Assignment: Below are the entries. Transcribe exactly the lines from the one with "Task: Select the 微面 filter chip" through the one with "598x544 pixels.", ends included, and leave out all others.

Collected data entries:
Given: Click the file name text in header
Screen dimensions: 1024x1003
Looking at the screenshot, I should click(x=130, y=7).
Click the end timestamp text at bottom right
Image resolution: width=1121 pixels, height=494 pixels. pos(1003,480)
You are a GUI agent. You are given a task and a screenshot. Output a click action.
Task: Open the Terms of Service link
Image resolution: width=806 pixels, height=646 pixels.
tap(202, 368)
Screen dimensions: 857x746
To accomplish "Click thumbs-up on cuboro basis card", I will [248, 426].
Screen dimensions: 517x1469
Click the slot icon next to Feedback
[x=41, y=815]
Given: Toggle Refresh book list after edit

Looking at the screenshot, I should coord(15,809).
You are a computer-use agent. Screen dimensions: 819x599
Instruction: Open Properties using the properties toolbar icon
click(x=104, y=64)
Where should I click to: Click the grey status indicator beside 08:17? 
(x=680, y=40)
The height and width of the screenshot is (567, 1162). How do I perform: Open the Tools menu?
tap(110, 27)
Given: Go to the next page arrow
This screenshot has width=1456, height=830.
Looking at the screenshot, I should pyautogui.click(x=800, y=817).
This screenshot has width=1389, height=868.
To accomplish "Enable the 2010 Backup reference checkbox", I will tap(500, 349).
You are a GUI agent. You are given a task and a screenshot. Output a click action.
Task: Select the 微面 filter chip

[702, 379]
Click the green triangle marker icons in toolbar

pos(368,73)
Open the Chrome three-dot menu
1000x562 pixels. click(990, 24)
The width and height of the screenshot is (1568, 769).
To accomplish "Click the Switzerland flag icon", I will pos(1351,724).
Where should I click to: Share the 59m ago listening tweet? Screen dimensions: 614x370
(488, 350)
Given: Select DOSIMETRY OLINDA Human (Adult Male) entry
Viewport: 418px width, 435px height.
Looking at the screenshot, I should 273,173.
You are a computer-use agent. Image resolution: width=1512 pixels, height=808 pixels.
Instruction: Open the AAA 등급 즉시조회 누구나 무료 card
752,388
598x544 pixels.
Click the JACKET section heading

Problem solution:
Task: Select the 微面 filter chip

[702, 379]
Click the green triangle marker icons in toolbar

pos(368,73)
Open the Chrome three-dot menu
1000x562 pixels. click(990, 24)
The width and height of the screenshot is (1568, 769).
To accomplish "Click the Switzerland flag icon", I will pos(1351,724).
Where should I click to: Share the 59m ago listening tweet? Screen dimensions: 614x370
(488, 350)
Given: Select DOSIMETRY OLINDA Human (Adult Male) entry
Viewport: 418px width, 435px height.
Looking at the screenshot, I should 273,173.
You are a computer-use agent. Image resolution: width=1512 pixels, height=808 pixels.
Instruction: Open the AAA 등급 즉시조회 누구나 무료 card
752,388
598x544 pixels.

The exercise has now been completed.